Notably, in the present study, HT use (or endogenous estrogen exposure) did not affect rate of change in cognition, suggesting that any beneficial effects of estrogen occur earlier in the lifespan. This is consistent with data collected, such that the majority of HT duration or use took place before the study. Alternatively, confounding factors (healthy user bias) in our sample may have played a role as women using HT had higher 3MS scores at baseline, were younger, had completed more years of formal education, and were more physically active compared with women not using HT. We did attempt to address these concerns by statistically controlling for relevant factors in all analyses. No significant interaction in endogenous estrogen exposure or HT and APOE genotype was observed. Furthermore, there was a significant reduction in HT use between waves 3 and 4 of the study. This reduction chronologically coincided with the FDA "black box" warning placed on HT[35] that followed the discontinuation of the WHI HT trial[41] due to a greater incidence of coronary heart disease, stroke, and breast cancer in the treatment groups. This event may have resulted in earlier termination of HT by participants in our sample. In analyses comparing those who terminated HT use after wave 3 to those who continued use through wave 4, no significant difference in 3MS score was found. This suggests that any beneficial effects of HT on cognition occurred before the drop-out and that discontinuation of long-term HT use had little to no effect on cognition, at least within the 3-year period of observation in this study (wave 3 to wave 4).

Limitations of the present study included the exclusion of women who did not complete the WHQ, who at baseline were older, had completed fewer years of education, and had lower cognitive status than women included in the current analyses. Therefore, with our younger, highly educated sample, the use of the 3MS as a cognitive measure may introduce a ceiling effect and have reduced sensitivity to change.[22] In addition, although the 3MS allows for a general measure of cognitive ability, it is limited regarding assessment of specific cognitive domains. Another potential limitation is the reliance on retrospective recall of age at menarche and menopause to determine duration of the reproductive window, as well as other reproductive variables (eg, duration of breastfeeding).
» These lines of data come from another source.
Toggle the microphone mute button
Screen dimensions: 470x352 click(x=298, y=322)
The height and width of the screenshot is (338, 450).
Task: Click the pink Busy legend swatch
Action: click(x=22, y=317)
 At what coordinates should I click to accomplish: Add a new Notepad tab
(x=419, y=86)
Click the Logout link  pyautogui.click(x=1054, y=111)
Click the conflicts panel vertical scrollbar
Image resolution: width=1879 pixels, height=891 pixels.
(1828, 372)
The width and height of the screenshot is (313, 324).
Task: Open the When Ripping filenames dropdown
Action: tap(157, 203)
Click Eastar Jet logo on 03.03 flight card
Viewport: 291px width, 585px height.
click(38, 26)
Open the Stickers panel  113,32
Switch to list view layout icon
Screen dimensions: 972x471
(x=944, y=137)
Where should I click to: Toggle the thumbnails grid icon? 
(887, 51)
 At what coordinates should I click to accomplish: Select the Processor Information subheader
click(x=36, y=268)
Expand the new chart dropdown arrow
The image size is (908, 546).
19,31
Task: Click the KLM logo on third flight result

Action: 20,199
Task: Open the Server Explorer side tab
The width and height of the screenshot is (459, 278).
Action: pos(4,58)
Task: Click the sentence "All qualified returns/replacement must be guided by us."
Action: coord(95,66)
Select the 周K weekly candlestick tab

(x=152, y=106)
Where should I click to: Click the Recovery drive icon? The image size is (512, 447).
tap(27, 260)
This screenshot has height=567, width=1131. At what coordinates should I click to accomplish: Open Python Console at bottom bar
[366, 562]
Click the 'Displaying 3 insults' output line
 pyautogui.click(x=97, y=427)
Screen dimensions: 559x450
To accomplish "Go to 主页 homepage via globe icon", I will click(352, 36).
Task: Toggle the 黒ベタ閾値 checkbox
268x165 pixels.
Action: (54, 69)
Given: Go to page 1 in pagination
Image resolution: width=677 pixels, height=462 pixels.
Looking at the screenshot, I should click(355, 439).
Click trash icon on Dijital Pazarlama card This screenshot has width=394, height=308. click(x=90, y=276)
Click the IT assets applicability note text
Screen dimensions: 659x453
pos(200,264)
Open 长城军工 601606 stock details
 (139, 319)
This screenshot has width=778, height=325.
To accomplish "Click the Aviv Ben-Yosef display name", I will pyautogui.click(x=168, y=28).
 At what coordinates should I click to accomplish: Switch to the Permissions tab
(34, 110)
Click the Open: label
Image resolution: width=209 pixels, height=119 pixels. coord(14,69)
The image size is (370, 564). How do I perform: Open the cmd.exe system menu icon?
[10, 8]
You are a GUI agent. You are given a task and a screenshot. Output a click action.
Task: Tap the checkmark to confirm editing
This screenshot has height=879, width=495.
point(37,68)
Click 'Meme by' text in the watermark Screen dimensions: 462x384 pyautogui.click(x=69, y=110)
It is possible that those with worse cognitive status underestimated age at menopause, resulting in an erroneously shorter reproductive window. The reliability of retrospective report of estrogen variables (eg, age at menarche and menopause; HT initiation) has been shown to be moderate to strong, although the reports of older women (≥66) are less reliable.[42] The strengths of the present study include a large, population-based sample collected longitudinally over a significant duration of 12 years of follow-up. The present study also included relevant covariates that have previously been associated with endogenous estrogen, HT, and cognition that have not been well investigated. Although the present study highlights the effects of the reproductive window and HT on late-life cognition, future research may focus on specific reproductive health-related variables associated with endogenous estrogen and HT efficacy (eg, cancers and cancer treatment).